3. Digitalizzare i sistemi di controllo accessi
Sostituire i sistemi meccanici obsoleti con soluzioni digitali e connesse. I sistemi meccanici con brevetti scaduti rappresentano rischi significativi: le chiavi possono essere duplicate senza verifica e la tracciabilità è praticamente impossibile.
4. Garantire tracciabilità e auditabilità completa
Implementare sistemi che registrino ogni evento di accesso con log dettagliati: chi, dove, quando, perché e come. La conformità NIS2 richiede la possibilità di verificare a posteriori tutti gli accessi alle aree critiche per investigazioni e compliance.

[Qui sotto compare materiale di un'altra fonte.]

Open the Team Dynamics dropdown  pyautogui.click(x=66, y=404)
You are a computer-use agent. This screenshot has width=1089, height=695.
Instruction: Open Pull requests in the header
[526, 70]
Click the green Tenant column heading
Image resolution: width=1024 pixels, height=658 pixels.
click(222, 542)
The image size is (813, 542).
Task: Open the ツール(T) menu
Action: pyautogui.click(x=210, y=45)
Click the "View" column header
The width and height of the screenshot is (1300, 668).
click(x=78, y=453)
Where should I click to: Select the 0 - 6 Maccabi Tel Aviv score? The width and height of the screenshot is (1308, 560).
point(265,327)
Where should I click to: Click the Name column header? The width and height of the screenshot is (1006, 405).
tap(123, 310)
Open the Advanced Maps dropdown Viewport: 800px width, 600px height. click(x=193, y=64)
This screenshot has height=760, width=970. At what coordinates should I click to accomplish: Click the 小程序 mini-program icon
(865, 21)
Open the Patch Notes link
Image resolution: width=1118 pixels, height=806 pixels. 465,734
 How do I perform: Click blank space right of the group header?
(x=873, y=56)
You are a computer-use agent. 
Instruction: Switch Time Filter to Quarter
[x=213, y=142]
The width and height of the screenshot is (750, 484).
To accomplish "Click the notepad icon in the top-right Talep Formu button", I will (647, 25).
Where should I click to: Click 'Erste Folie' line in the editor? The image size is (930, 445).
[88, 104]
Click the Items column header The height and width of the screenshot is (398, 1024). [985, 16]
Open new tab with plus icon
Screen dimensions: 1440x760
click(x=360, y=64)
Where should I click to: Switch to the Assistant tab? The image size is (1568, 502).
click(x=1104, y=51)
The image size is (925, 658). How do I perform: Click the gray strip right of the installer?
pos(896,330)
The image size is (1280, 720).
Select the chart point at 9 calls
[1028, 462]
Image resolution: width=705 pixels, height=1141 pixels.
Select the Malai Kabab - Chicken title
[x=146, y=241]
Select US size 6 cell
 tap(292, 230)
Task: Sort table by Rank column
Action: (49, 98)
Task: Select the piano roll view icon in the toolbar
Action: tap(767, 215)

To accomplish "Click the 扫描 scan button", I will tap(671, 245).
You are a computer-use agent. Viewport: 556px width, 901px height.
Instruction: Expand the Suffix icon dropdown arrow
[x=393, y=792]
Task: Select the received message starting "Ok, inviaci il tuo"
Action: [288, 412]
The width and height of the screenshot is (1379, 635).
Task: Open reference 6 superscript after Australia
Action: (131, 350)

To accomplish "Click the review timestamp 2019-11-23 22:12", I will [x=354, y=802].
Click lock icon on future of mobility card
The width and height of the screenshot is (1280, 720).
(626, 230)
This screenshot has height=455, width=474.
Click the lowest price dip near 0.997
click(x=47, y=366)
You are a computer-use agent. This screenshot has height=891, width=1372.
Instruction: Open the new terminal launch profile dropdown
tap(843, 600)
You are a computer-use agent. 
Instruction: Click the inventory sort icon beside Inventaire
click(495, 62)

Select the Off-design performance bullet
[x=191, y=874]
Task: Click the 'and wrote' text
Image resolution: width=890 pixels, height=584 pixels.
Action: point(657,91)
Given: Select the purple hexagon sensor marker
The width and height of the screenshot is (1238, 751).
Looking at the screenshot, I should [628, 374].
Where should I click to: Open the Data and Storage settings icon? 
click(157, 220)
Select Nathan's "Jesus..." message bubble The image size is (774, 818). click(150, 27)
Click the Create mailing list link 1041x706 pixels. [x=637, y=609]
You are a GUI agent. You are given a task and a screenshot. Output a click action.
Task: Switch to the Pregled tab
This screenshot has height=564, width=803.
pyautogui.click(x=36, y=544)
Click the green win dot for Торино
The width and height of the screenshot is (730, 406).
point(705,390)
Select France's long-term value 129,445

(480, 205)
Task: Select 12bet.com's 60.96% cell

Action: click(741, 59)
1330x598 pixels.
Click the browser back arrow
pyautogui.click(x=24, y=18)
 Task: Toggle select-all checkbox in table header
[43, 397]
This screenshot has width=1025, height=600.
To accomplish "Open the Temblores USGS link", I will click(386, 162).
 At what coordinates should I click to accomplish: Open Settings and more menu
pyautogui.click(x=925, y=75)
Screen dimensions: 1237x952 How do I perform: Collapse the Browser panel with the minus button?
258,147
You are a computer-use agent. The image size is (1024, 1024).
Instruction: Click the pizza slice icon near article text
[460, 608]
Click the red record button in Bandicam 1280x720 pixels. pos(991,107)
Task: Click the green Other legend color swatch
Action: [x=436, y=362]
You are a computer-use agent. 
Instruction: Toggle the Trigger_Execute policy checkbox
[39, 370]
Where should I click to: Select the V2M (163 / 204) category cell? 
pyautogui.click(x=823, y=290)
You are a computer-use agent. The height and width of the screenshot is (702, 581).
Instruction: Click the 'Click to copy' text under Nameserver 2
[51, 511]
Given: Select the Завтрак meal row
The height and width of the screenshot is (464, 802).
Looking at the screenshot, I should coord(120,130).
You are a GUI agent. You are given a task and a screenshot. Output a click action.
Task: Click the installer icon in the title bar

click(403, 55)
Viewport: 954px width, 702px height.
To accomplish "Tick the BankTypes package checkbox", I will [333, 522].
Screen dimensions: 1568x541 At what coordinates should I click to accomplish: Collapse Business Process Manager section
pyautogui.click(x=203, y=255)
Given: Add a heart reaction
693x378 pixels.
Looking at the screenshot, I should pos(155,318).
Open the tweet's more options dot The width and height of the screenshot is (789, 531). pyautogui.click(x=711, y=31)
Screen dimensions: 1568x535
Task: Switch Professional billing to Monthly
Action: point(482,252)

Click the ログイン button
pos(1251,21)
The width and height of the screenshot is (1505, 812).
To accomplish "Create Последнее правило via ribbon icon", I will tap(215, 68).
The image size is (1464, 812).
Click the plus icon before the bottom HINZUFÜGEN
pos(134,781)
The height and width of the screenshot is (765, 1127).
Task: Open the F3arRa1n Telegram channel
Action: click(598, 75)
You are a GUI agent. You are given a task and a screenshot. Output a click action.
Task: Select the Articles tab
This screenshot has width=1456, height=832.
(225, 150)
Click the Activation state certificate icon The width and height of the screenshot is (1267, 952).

5. Centralizzare la gestione delle credenziali
Adottare piattaforme che permettano la gestione centralizzata (locale o cloud) di tutte le credenziali di accesso, dalla periferia al core. Questo consente di rispondere rapidamente a smarrimenti, cambi di ruolo e situazioni di emergenza.
6. Implementare sistemi multi-credenziale
Utilizzare diverse tipologie di autenticazione (smart key, RFID, mobile key, PIN) in base alla criticità dell’area. Le zone di massima criticità (Classe 4) richiedono autenticazione multifattore.
7. Proteggere ogni punto di accesso fisico
Estendere il controllo accessi non solo alle porte, ma anche a: rack server, armadi, cancelli, ascensori, cassette di sicurezza, depositi esterni. Ogni punto che può essere “aperto” deve essere protetto da manomissioni e attacchi intelligenti.
8. Garantire la continuità operativa
Implementare sistemi che funzionino anche in caso di blackout o interruzioni di rete. Soluzioni con dispositivi di chiusura senza alimentazione o backup batteria garantiscono che le aree critiche rimangano protette anche durante emergenze.
9. Abilitare la revoca immediata delle credenziali
Assicurarsi che le credenziali possano essere disattivate con un click in caso di smarrimento, cessazione del rapporto di lavoro o compromissione. I sistemi digitali permettono la revoca istantanea, mentre i sistemi meccanici richiedono la sostituzione fisica di serrature.
10. Documentare e aggiornare costantemente le policy di accesso
Mantenere aggiornate le policy di accesso con permessi basati su ruolo, tempo e location. Condurre audit periodici per verificare che i diritti di accesso siano allineati alle responsabilità effettive e rimuovere tempestivamente i permessi non più necessari.
“La condivisione di questa guida si inserisce nell’impegno di ISEO nel supportare le organizzazioni nel percorso verso la piena conformità alla NIS2 non solo in quanto obbligo normativo, ma come opportunità per ripensare la sicurezza in modo integrato”, ha dichiarato Alessandro Porta, Chief Commercial Officer di ISEO Ultimate Access Technologies: “ISEO è inoltre essa stessa un’Entità Essenziale ai sensi della NIS2 e, come tale, è tenuta alla conformità agli standard europei di sicurezza e resilienza previsti dalle normative e agli stessi rigorosi requisiti che caratterizzano i settori critici. Un aspetto che rafforza il nostro ruolo di partner qualificato, capace di offrire anche competenze ed esperienze maturate direttamente sul campo sulla compliance alla direttiva.”